Problem to solve> In the report on the hunger strike at the Northwest Detention Center, what are detainees currently paid for kitchen and janitorial work?

(Exercise passage begins)

On strike against deportation

March 12, 2014

Richard Capron reports on a hunger strike by immigrants at an ICE detention center.

HUNDREDS OF undocumented immigrants held at the Northwest Detention Center in Tacoma, Wash., began a hunger strike and work stoppage on March 7 to protest the conditions of their incarceration. Strikers are demanding improved food quality, better medical care, better pay--they currently make $1 a day for kitchen and janitorial work at the prison--and an end to exorbitant prices in the commissary.

Since the beginning of the hunger strike, scores of family members and other allies have held daily demonstrations outside the front gate to support the detainees.

Adelina, mother of a detainee who has been held for 18 months, is disturbed by the treatment her son has received. He is deaf, and has medical needs that may not be met without the intervention of family. But as part of the facility's response to the strikers, visitations and contact with families have been suspended--and many of those outside the front gate are concerned about reports of reprisals against those inside. According to some accounts, many of the strikers have been placed in isolation.

(Exercise passage ends)
(Data excerpts begins)

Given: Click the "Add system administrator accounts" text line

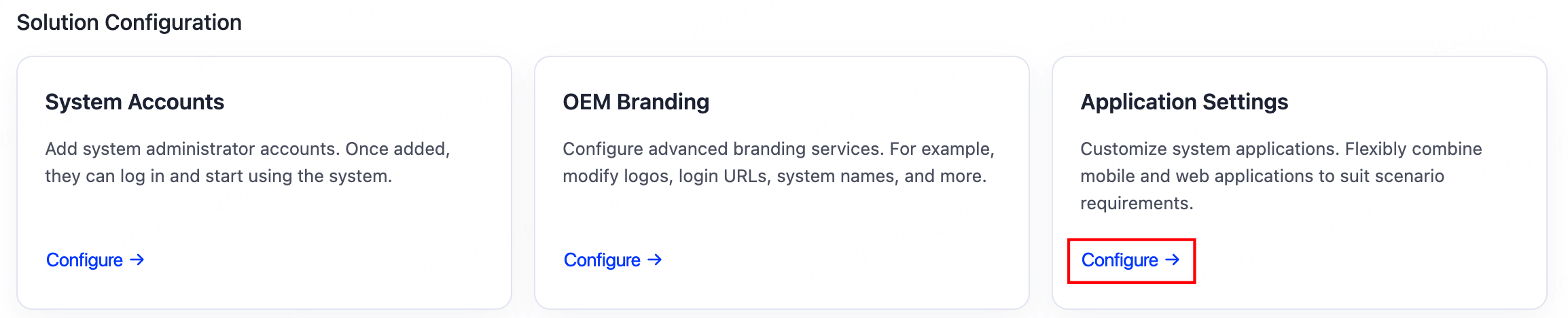Looking at the screenshot, I should point(247,149).
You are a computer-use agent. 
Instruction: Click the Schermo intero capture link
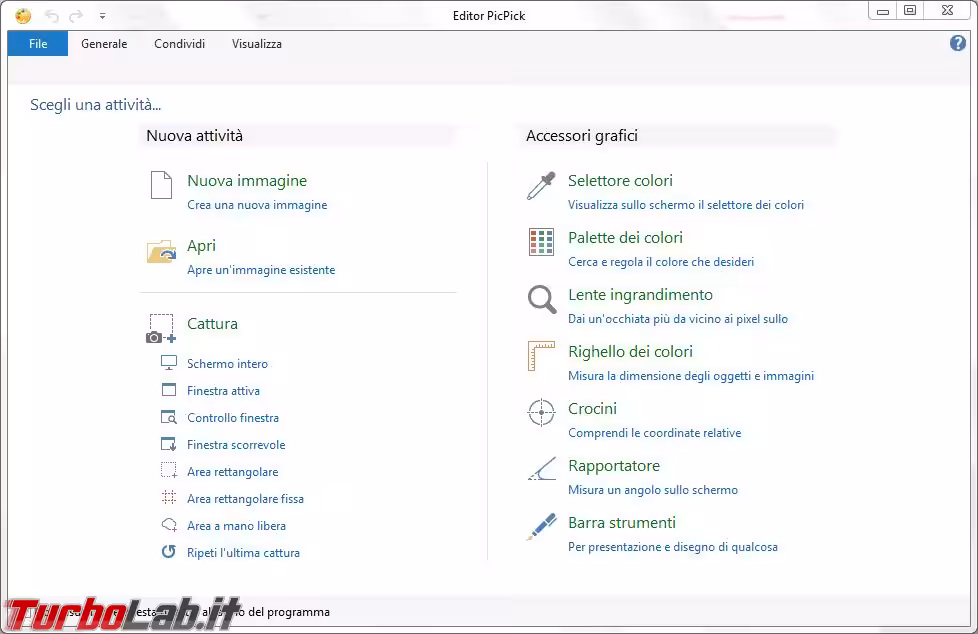click(x=227, y=364)
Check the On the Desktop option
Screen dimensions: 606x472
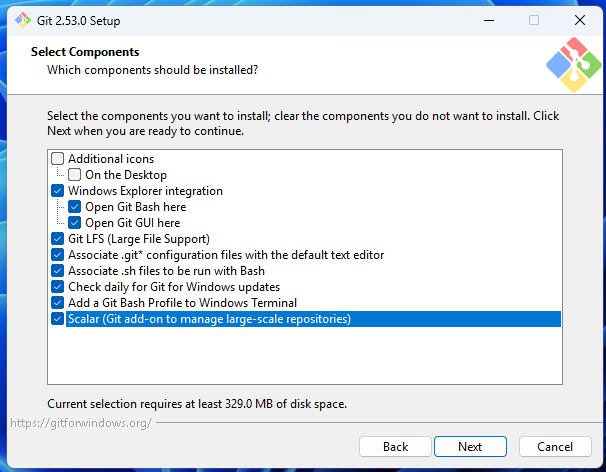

(Data excerpts ends)

Output for this exercise> $1 a day